**Alıştırma metni:**
Öcalan: Sakık eylemi Ergenekon adına gerçekleştirmiş olabilir
Abdullah Öcalan, avukatları aracılığıyla yaptığı açıklamada saldırının emrini verdiği ileri sürülen o dönem PKK´da üst düzey yöneticilerinden ´Parmaksız Zeki´ kod adlı Şemdin Sakık´ın eylemi Ergenekon adına gerçekleştirmiş olabileceğini ima etmişti. Öcalan, ?Şemdin doğrudan Ergenekon ´la bağlantılıdır, onların adamıdır, demiyorum, Ancak kullanılmıştır. Bu dönemde ateşkesi istemeyenler kimlerdi? Bunu anlamak benim için zor oldu? demişti.
Sakık: Saldırıyı Abdullah Öcalan´ın talimatıyla gerçekleştirdik
Şemdin Sakık ise, bazı yayın organlarına yaptığı açıklamalarda 1993 baharında PKK´nın tek taraflı ilan ettiği ateşkese kendisinin de uyduğunu ancak Abdullah Öcalan´ın Lübnan´da telsiz ile Türkiye´deki militanlara misilleme eylemi emri verdiğini anlatarak, şunları ileri sürmüştü; ?Bu ateşkesi ben bozmadım ama ne yazık ki bu yalan üstümde kaldı. Bu talimat değişik araçlarla militanlara ulaştıktan sonra, harekete geçen örgüt elemanları irili-ufaklı eylemler yapmaya başladılar. Çoğunlukla yollar tutuluyor, taciz atışları yapılıyor, mayın döşeniyordu. Bingöl kırsalında 200 civarında militan vardı. Bunlar iki ayrı ana grup ve bu gruplara bağlı küçük birimler halinde hareket ediyorlardı? dedi.
Ağız değiştirdi
Türkiye ve dünya kamuoyundan bu eyleme karşı sert tepkiler yükselince Sakık bu kez olayın örgüt içi çetelerce yapıldığını savundu. İsim vererek olay mahallinden uzaktaki şahsımı tepkilerin hedefi yaptı?. Sakık, ?O dönemin şartlanmış kafasıyla, üzüldüm desem yalan olur. Ama şimdi, her askerin anısı önünde saygıyla eğiliyorum´ demişti. ( Taraf, Habertürk)

**Veri kesiti:**
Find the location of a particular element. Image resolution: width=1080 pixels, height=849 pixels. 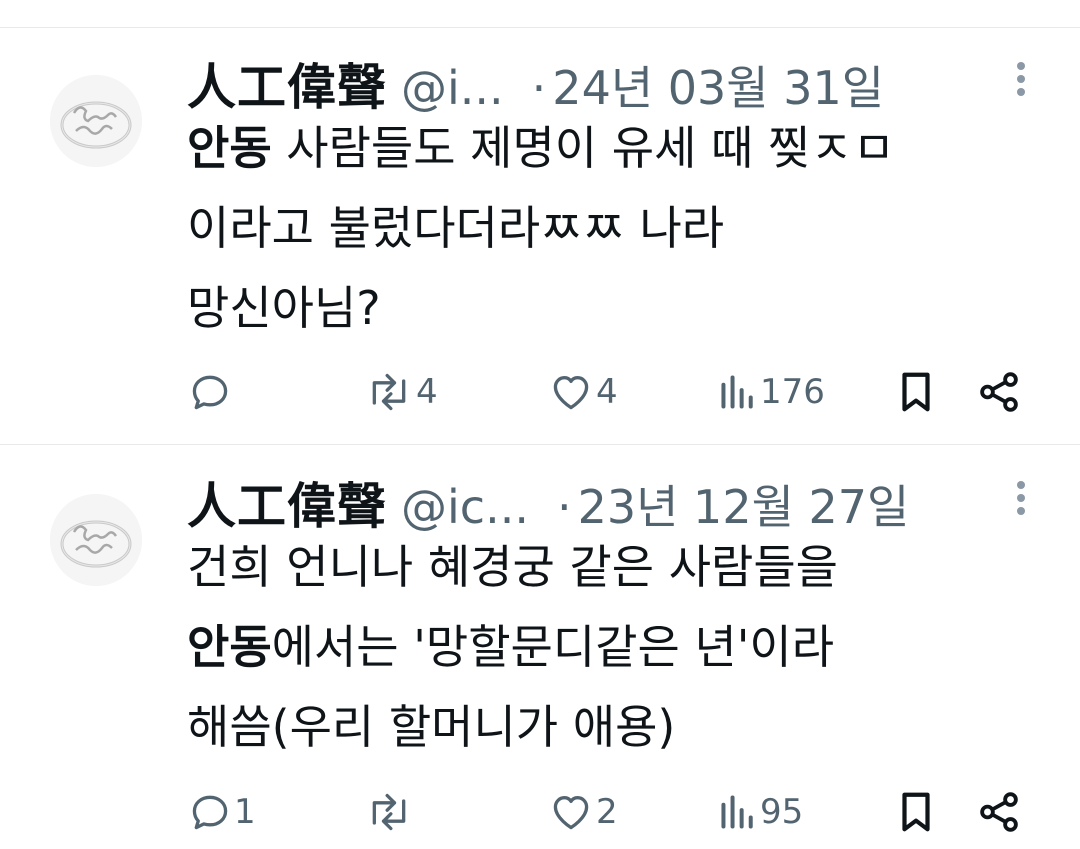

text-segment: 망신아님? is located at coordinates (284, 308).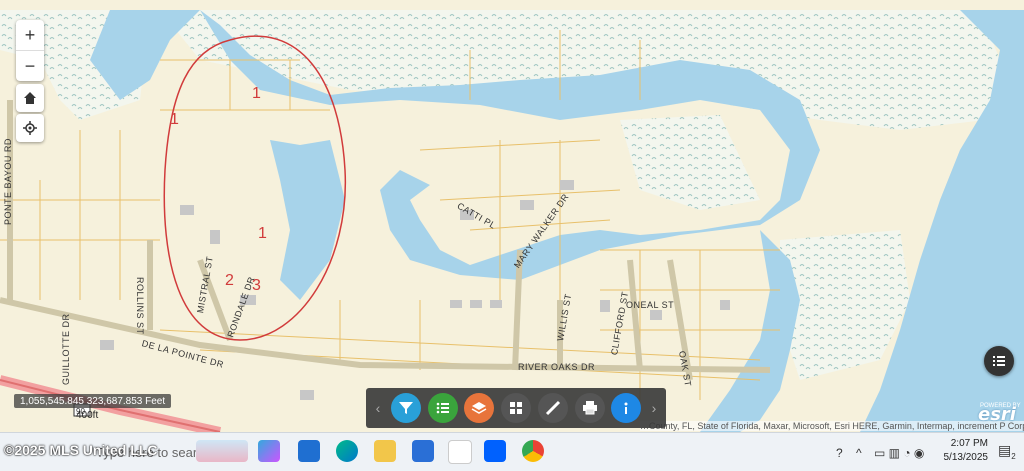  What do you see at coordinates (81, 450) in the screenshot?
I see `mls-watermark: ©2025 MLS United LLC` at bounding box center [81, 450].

**Görev 1:** Alıştırma metnine göre Bingöl kırsalında kaç civarında militan vardı?
**Görev 2:** Alıştırma metninde Sakık'ın anlattığına göre harekete geçen örgüt elemanlarının çoğunlukla yaptığı eylemleri sıralayın.
**Görev 3:** Lütfen alıştırma metninin "Öcalan: Sakık eylemi" ile başlayıp "zor oldu? demişti." ile biten kısmını kelimesi kelimesine aktarın.

**Yazılı çözüm 1:** Bingöl kırsalında 200 civarında militan vardı.

**Yazılı çözüm 2:**
- Yolları tutmak
- Taciz atışları yapmak
- Mayın döşemek

**Yazılı çözüm 3:**
Öcalan: Sakık eylemi Ergenekon adına gerçekleştirmiş olabilir
Abdullah Öcalan, avukatları aracılığıyla yaptığı açıklamada saldırının emrini verdiği ileri sürülen o dönem PKK´da üst düzey yöneticilerinden ´Parmaksız Zeki´ kod adlı Şemdin Sakık´ın eylemi Ergenekon adına gerçekleştirmiş olabileceğini ima etmişti. Öcalan, ?Şemdin doğrudan Ergenekon ´la bağlantılıdır, onların adamıdır, demiyorum, Ancak kullanılmıştır. Bu dönemde ateşkesi istemeyenler kimlerdi? Bunu anlamak benim için zor oldu? demişti.